● **What is required**:
Shift every coordinate in the answers by adding 50 to it, and write out all lines of the records below again, requests included. Leave out the pictures.

● **Supplied entries**:

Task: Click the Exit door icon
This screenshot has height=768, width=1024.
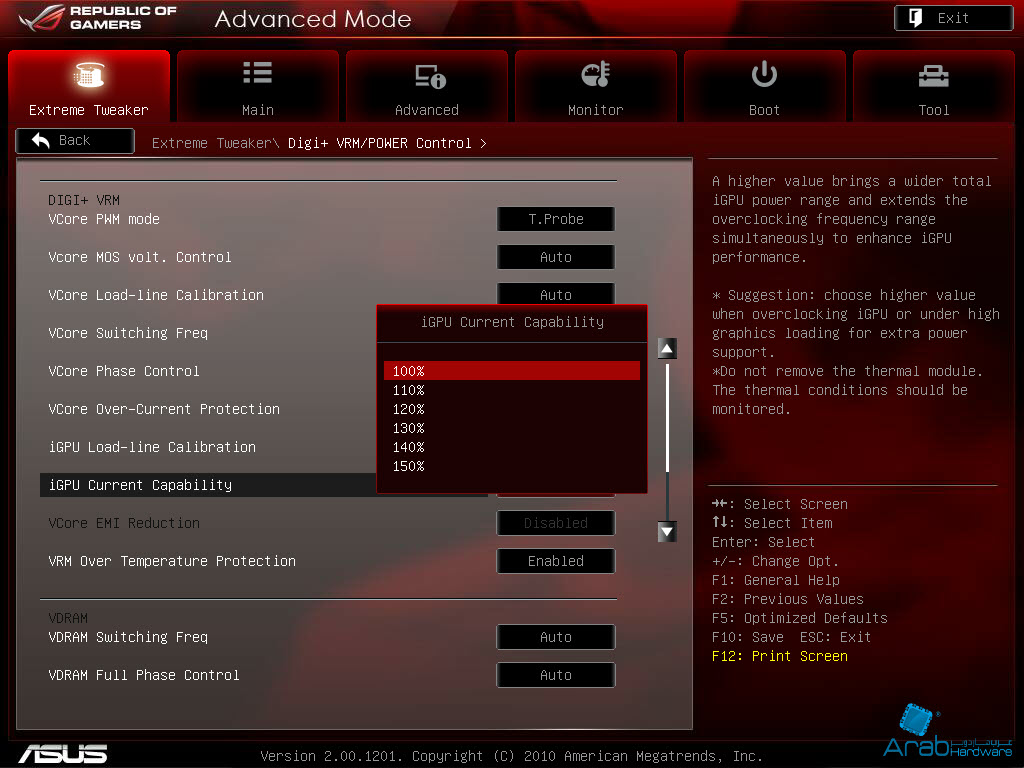Action: (x=915, y=18)
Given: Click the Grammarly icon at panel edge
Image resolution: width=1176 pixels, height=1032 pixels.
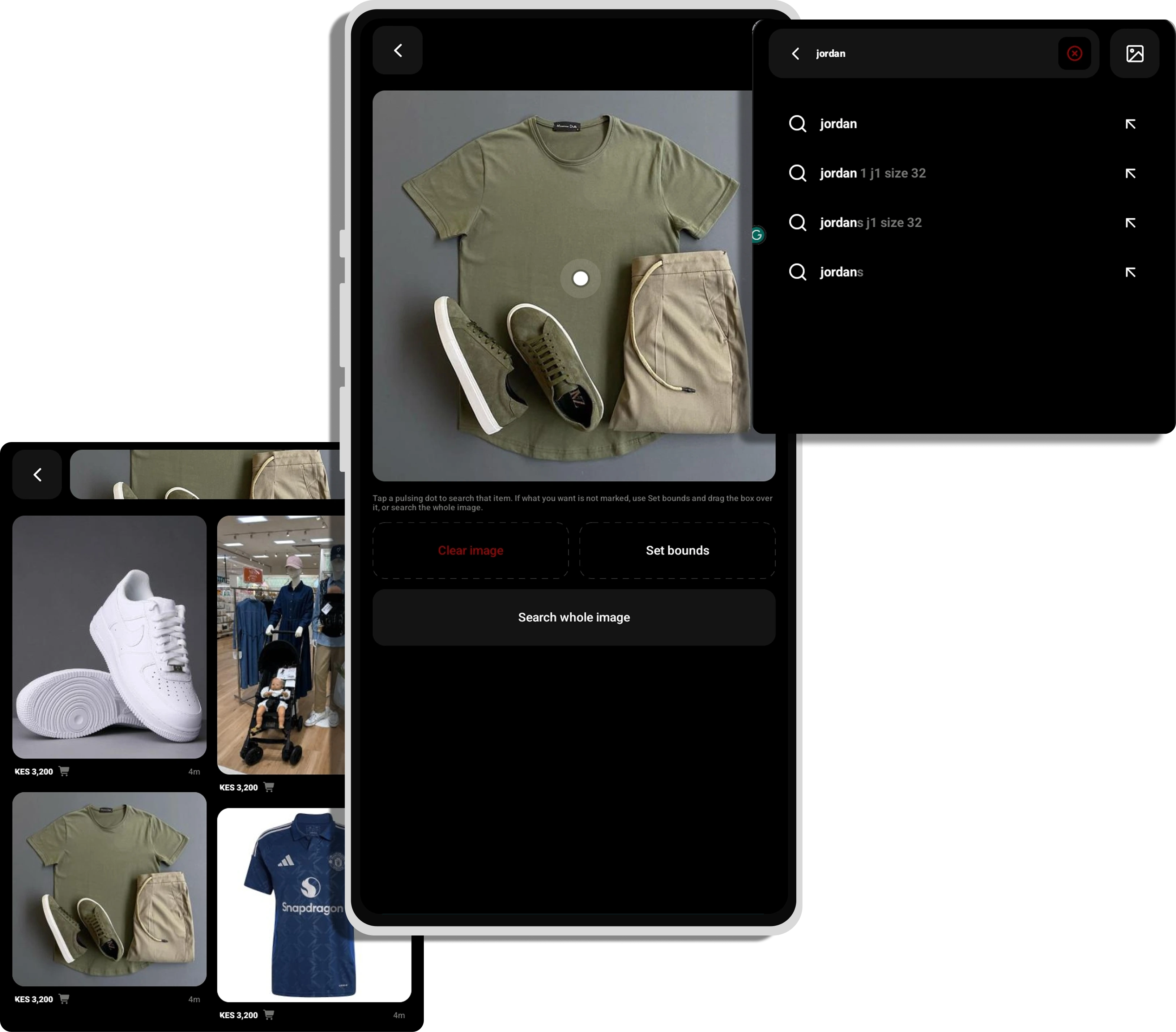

● **Answer in full**:
Task: Click the Exit door icon
This screenshot has height=768, width=1024.
Action: (x=965, y=68)
Given: Click the Grammarly icon at panel edge
Image resolution: width=1176 pixels, height=1032 pixels.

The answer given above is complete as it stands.